Bauder: “Hunger and thirst in the Johannine writings have a double meaning. Natural thirst (Jn. 4:13) and physical hunger (6:1ff.) convey the longing for life in general. Jesus seizes upon this longing in order to show that it is only through contact with himself, the life-giver, that it is satisfied (4:14f; 6:35...).”

Borchert: “Here [in John 4] the double level meaning concerns two senses of 'living water'...and she could not understand how this stranger could provide any water without a bucket and rope, let alone bubbling spring water. But she missed the point.” Eventually, Bocher adds, “The change in the woman is symbolized by the vessel she leaves behind (4:28).”

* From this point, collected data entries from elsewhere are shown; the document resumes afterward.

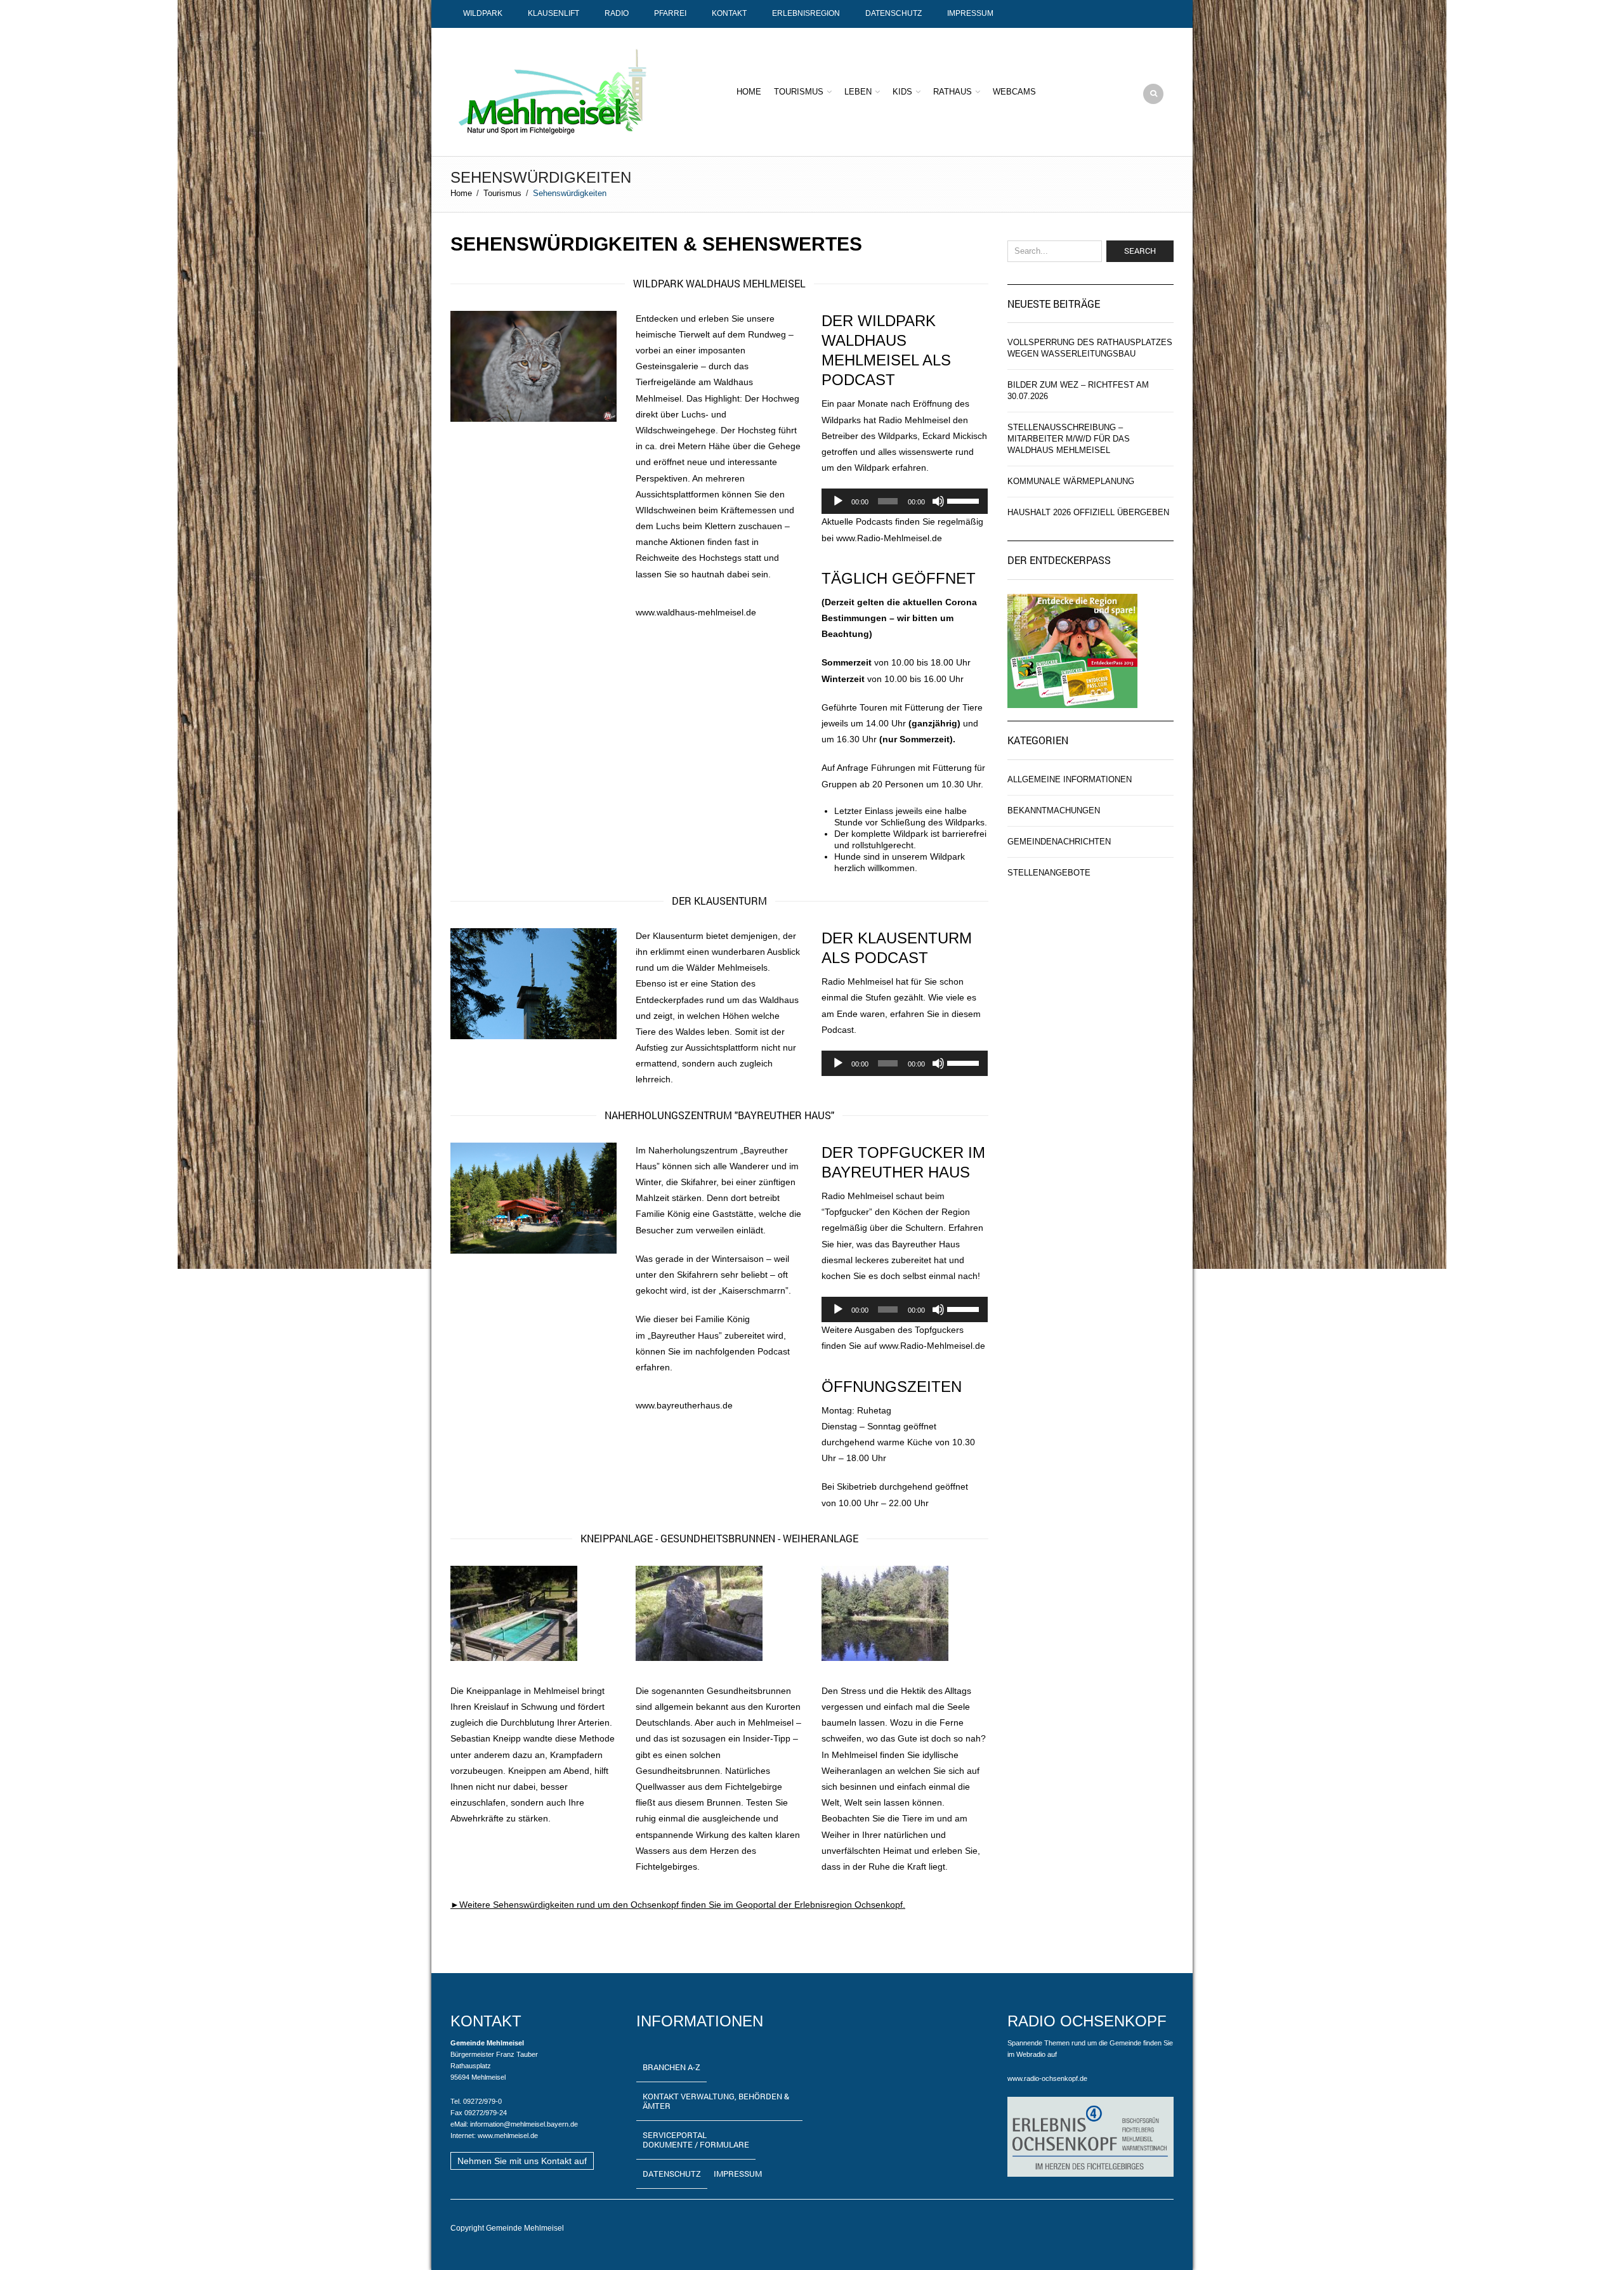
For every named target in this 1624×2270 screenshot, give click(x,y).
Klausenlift (553, 13)
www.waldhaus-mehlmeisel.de (696, 612)
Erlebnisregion (806, 13)
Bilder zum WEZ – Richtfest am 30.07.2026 (1078, 390)
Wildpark (482, 13)
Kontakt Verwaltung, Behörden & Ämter (716, 2101)
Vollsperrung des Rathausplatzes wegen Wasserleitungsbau (1089, 348)
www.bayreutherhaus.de (684, 1405)
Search (1140, 251)
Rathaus (952, 91)
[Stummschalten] (938, 501)
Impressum (970, 13)
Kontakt (729, 13)
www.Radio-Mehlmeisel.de (889, 538)
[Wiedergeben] (838, 501)
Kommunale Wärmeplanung (1070, 481)
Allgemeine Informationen (1069, 779)
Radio (617, 13)
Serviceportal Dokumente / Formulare (696, 2139)
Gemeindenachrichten (1059, 841)
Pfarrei (670, 13)
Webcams (1014, 91)
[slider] (964, 500)
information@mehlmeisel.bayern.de (524, 2124)
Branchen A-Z (671, 2067)
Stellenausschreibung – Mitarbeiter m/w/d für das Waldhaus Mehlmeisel (1068, 439)
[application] (905, 501)
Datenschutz (893, 13)
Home (749, 91)
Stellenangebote (1048, 872)
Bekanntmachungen (1053, 810)
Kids (902, 91)
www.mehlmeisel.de (508, 2135)
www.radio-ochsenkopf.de (1047, 2078)
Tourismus (798, 91)
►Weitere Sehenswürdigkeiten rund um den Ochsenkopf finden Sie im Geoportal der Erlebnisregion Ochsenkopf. (677, 1904)
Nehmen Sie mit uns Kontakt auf (522, 2161)
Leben (858, 91)
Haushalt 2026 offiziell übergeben (1088, 512)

Bocher: “God himself henceforth pours out in Christ the water of life (Rev. 21:6). Jn 7:37f should be similarly understood...The scriptural word (Ezek. 47:1) is interpreted of Jesus (cf. also Isa. 44:3, 55:1; 58:11). This water quenches thirst for all time and, as a spring of life, flows out from the one who has previously drunk it.”

Water as Words of Wisdom

“The symbolism of the living water (vv. 10-15) has been related by tradition history primarily to wisdom (cf. Prov. 13:14; 18:4 [as well as later Jewish sources]. Jn. is acquainted with the symbolical correspondence of water and Spirit (cf. Jn. 3:5; 7:39). But Jn. 4:10,13f (cf. also 7:37f) do not seem to have been designed originally to express the once-and-for-all reception of the Spirit, but rather the continued working of the words of Jesus (cf. 6:63)...In Jn. 4:10-15 the striking hallomenou ('welling up', v. 14) refers back to the Moses tradition of Num. 21:16ff...” (Haacker)

Eschatological Implication

Enns: “Christ's offer of water in John 4:13-15; 6:35; 7:35...presents the desire to know God in terms of quenching of thirst (see also Ps 36:9; Jer 2:13; 17:13). Beyond the personal and immediate significance of these passages, they also carry decided eschatological overtones in that their thirst will be forever sated (John 4:14), and Jesus, in providing water to those who ask, implicitly claims to serve as the final point of OT law (Lev 23:34) and prophecy (Isa 55:1). These eschatological overtones are more explicit in Rev 7:17; 21:6; 22:17, where the faithful in the world to come are promised living water (see also Isa 49:10; Ezek 47; Joel 3:18; Zech 14:8)...This theme comes into sharp focus in the NT through the person and work of Christ, by whose invitation believers drink from the well of living water both now and for all eternity.”